■ **WORK INSTRUCTIONS**: Only one stretch of the records below is wanted: the lines from the one holding "Select Multiprozess (Langsamer) radio option" through the one holding "Instruction: Expand Highest". Return it exactly, both ends included.

-------------------------

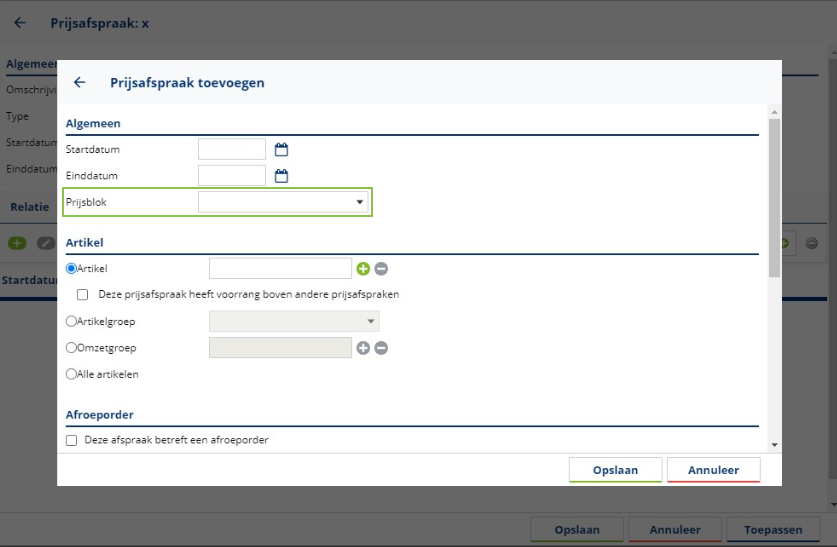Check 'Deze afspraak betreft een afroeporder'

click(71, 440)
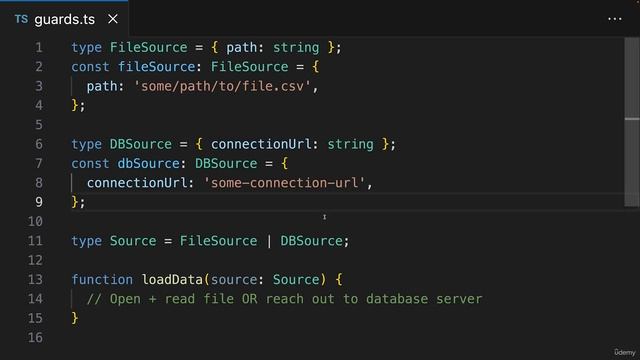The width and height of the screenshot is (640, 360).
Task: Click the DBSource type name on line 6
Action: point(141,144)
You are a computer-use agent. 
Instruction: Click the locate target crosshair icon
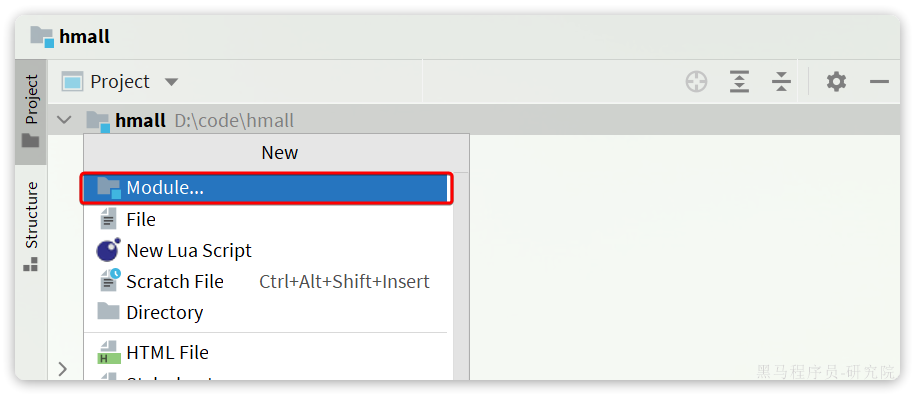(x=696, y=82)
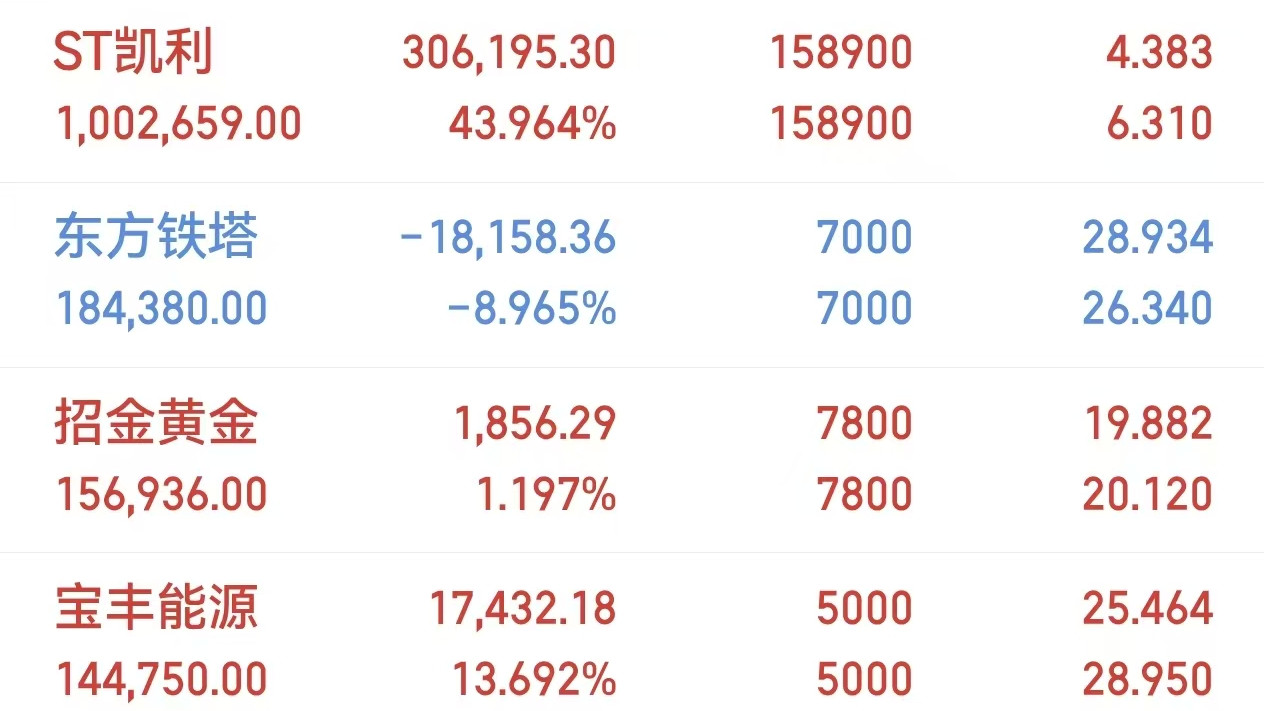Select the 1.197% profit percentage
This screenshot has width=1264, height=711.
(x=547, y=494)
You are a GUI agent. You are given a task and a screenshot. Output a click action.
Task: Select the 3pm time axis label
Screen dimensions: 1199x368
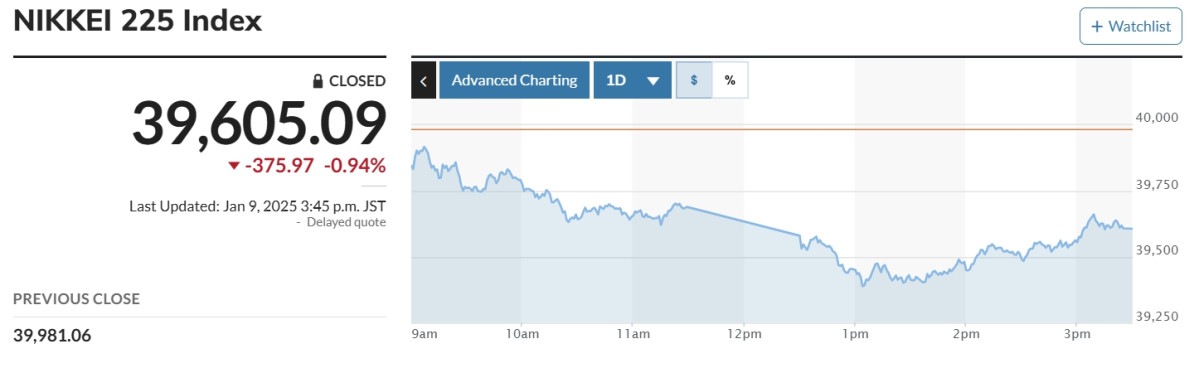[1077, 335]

-------------------------

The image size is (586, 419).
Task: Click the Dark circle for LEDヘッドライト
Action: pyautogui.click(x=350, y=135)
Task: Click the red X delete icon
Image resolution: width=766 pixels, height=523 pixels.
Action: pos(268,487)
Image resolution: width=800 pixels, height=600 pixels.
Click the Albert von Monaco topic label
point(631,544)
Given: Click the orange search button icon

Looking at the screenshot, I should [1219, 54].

-------------------------

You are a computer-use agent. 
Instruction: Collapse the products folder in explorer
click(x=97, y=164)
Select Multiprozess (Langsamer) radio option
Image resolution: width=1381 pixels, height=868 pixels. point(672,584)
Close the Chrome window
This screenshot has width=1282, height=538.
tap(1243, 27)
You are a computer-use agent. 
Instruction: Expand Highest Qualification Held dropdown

-------------------------

■ **ANSWER BELOW**:
Select Multiprozess (Langsamer) radio option
Image resolution: width=1381 pixels, height=868 pixels. point(672,584)
Close the Chrome window
This screenshot has width=1282, height=538.
tap(1243, 27)
You are a computer-use agent. 
Instruction: Expand Highest Qualification Held dropdown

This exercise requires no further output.